Es kann also nicht zweifelhaft sein, dass eine direkte Anfrage eines Arbeitgebers bei seinem Vertragspartner die weniger gravierende Maßnahme ist, als Informationen über Dritte zu beziehen oder zu ermitteln.

Aus all dem folgt: Der Auskunftsanspruch des Arbeitgebers ist nicht neu. Das Urteil des Bundesarbeitsgerichts erweist sich auch nicht als datenschutzrechtlicher Sprengstoff im Sinne der Begehung von Untaten mit Bürgerdaten. Im Gegenteil.

Neu ist allenfalls die Erstreckung der Auskunft auf Vorschläge der Agentur für Arbeit und des Jobcenters. Dies begründet das Bundesarbeitsgericht mit der geänderten Gesetzeslage, insbesondere in Bezug auf die Norm § 2 Abs. 5 SGB III, die aber in ihrer jetzigen Fassung auch bereits älter als 8 Jahre ist.

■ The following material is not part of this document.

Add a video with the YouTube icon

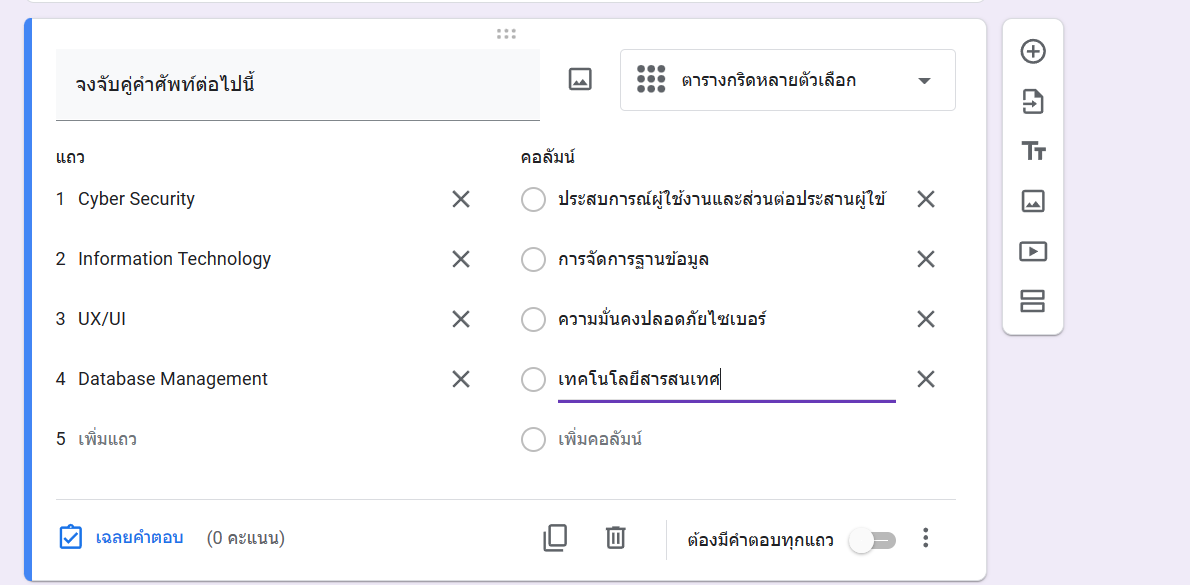[x=1034, y=251]
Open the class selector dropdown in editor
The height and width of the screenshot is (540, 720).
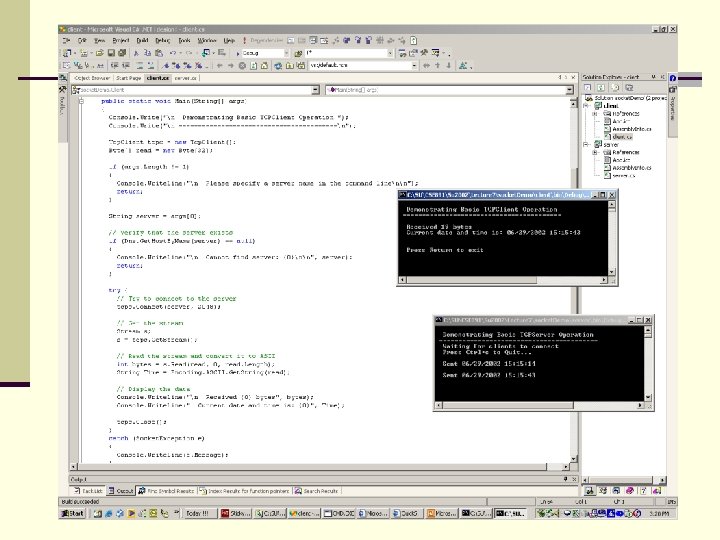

Interessant ist indes der Hinweis des Senats, zur Durchsetzung des Auskunftsanspruches sei eine Klageerhebung nicht notwendig. Naheliegender und dem Grundsatz der Prozessbeschleunigung eher entsprechend sei es, die Auskunft in die Verteilung der Darlegungslast (sekundäre Darlegungslast) zu integrieren.